THE DEVELOPMENT OF RACEVISION - A GAMIFIED DATA PLATFORM FOR FORMULA 1 FANS AND JOURNALISTS
A. Marsh, D. Santamaria Torres, D. Gordon, B. Tierney, A. Curley
The RaceVision project, an MSc in Computer Science team initiative, provided students with a multidisciplinary learning experience, covering data science, software development, UX/UI design, machine learning, and gamification. The goal of the project was to create a progressive web app (PWA) that enables Formula 1 fans and journalists to explore detailed race data, analyze driver and team statistics, visualize race performance, and make predictions using AI-driven insights. The key learning outcomes from the development of RaceVision includes demonstrating how hands-on projects bridge the gap between academia and industry by equipping students with practical skills, problem-solving capabilities, and real-world experience in data-driven software development.
The development of RaceVision enabled students to gain full-stack development experience, working with front-end, back-end, and cloud-based technologies. Students learned to work with large-scale, multi-source datasets, applying:
- Data cleaning & preprocessing techniques to structure race data from Ergast API & Kaggle datasets.
- Time-series data analysis for race performance predictions.
- Feature extraction & engineering to create predictive models.

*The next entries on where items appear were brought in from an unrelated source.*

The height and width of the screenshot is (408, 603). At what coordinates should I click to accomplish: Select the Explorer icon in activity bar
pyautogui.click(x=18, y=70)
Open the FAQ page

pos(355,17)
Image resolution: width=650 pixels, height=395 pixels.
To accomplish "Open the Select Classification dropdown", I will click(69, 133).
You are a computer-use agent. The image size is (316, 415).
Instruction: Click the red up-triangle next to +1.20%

This experience helped students develop critical thinking skills in handling incomplete, noisy, and complex data.
Students were encouraged to evaluate the ethical implications of data-driven sports analytics, particularly focusing on bias in machine learning models and data privacy. They identified potential biases in AI predictions, such as driver and team favoritism due to historical dominance and inconsistent race conditions, including weather and technical issues, that could impact prediction accuracy. This experience deepened their understanding of bias mitigation techniques in machine learning. Additionally, students prioritized responsible data handling by implementing privacy measures, ensuring data transparency, and designing user controls that allow individuals to manage their data preferences securely. Through these challenges, they gained valuable insights into the ethical considerations necessary for responsible AI development in sports analytics.

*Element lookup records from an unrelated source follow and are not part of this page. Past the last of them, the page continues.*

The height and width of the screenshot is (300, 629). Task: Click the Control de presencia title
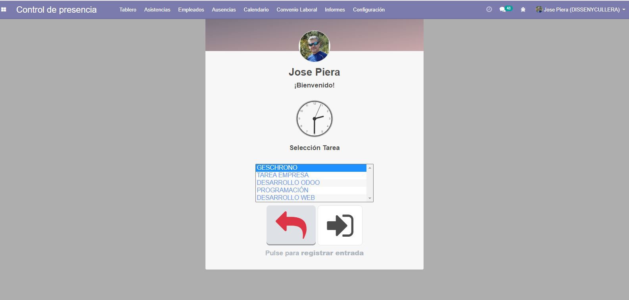click(56, 9)
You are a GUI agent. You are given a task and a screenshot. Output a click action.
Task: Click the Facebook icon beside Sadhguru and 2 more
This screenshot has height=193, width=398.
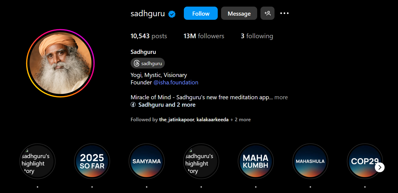[x=133, y=105]
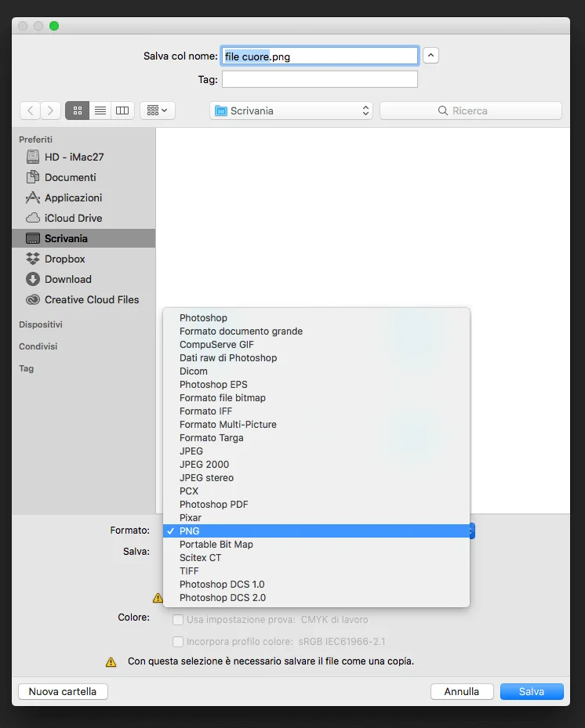Click the Download arrow icon in sidebar
Image resolution: width=585 pixels, height=728 pixels.
click(32, 279)
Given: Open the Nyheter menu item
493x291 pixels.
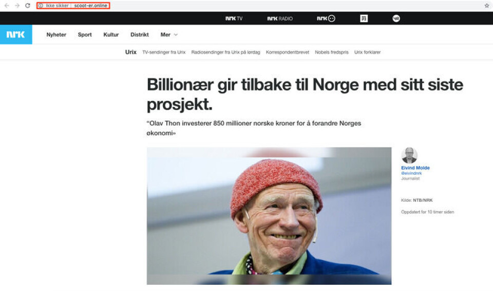Looking at the screenshot, I should [56, 35].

The RaceVision project provided students with a comprehensive learning experience, developing technical expertise, UX skills, AI knowledge, and project management abilities. By working on a real-world, interdisciplinary project, students bridged the gap between theoretical knowledge and industry applications. This case study demonstrates the value of hands-on, data-driven projects in computing education, emphasizing the importance of AI, gamification, and user-centered design in modern software development.
Keywords: e-learning, Formula 1, Teamwork.